When using IndexOf with StartingIndex can it repeat StartingIndex

I am building a list of locations for a word in a string with the While loop below.
When using IndexOf with StartingIndex can it repeat StartingIndex?
That is what I am finding. I have one place in the string it is at (19) and it finds it the first time, and then I have an endless loop.

Var ptr As Integer = 0 Var cnt As Integer = 0 While ptr > -1 ptr = TextBx.Value.IndexOf(ptr, LSrchWord)// Plces.AddRow ptr wend

TextBx is the TextArea
LSrchWord is the search string
Plces is an array of integers

How about:

var ptr  as integer = TextBx.Value.IndexOf( LSrchWord )
while ptr <> -1
  Places.AddRow ptr
  ptr = TextBx.Value.IndexOf( ptr + LSrchWord.Length, LSrchWord )
wend

(Untested.)

Thanks. I’ll try that.

I assume including StartingIndex means the next value in the array has to be a higher value.
With InStr it does mean it has to be another value.
I know because I used InStr here before IndexOf.
Correct?

I also assume it means it will not recycle, but it does?

The first use does not include it, and your code never increments it, hence it “recycles”.

I did but without an incrementer.

ptr = TextBx.Value.IndexOf(ptr, LSrchWord)

Grumble. There is no example of it using Start in the LR.
Grumble. I think I’ve been spoiled by XOJO. I actually thought it took care of the increment.
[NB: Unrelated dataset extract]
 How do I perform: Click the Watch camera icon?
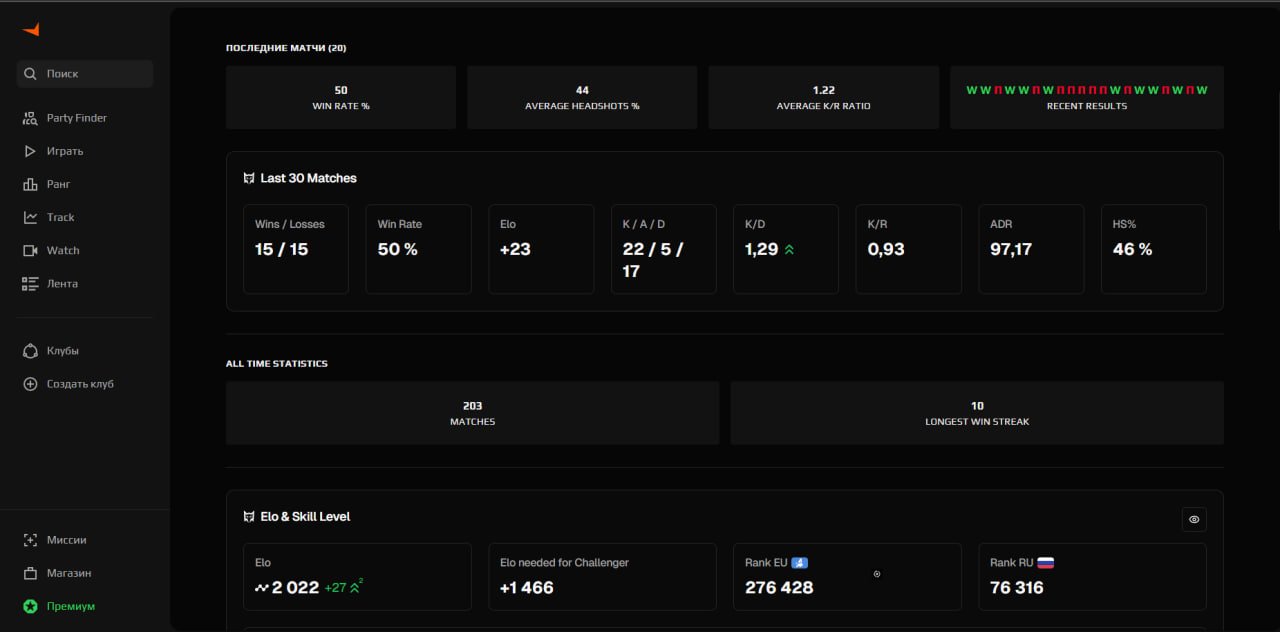[28, 250]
I also like the way you start the while with

Plces.AddRow ptr

Think of it this way. Var Pos As Integer = “abcd”.IndexOf(“a”) This code will not work, it’s just for demonstration. In this case Pos will be 0 because what is returned is the index of the desired character. Think of it as “0 characters were skipped before the a was found.”

When you try IndexOf(0, “a”) you still get back zero because you told Xojo “skip the first 0 characters, then start searching for a.”

With InStr, the returned value was 1-based. This twists the logic a little. No longer does the phrase “1 character was skipped before the a was found” work because it’s not true. The result means “the a was found as the first character.” It also means when you use the start parameter, the request is “skip the first character, then start searching for a.” In a sense, your goal happened because InStr returns a 1-based value, but the start position takes a 0-based value. So you kind of got that built-in incrementing effect.

Thanks for the explanation. I had to drop out of the college Logic class because of this sort of stuff.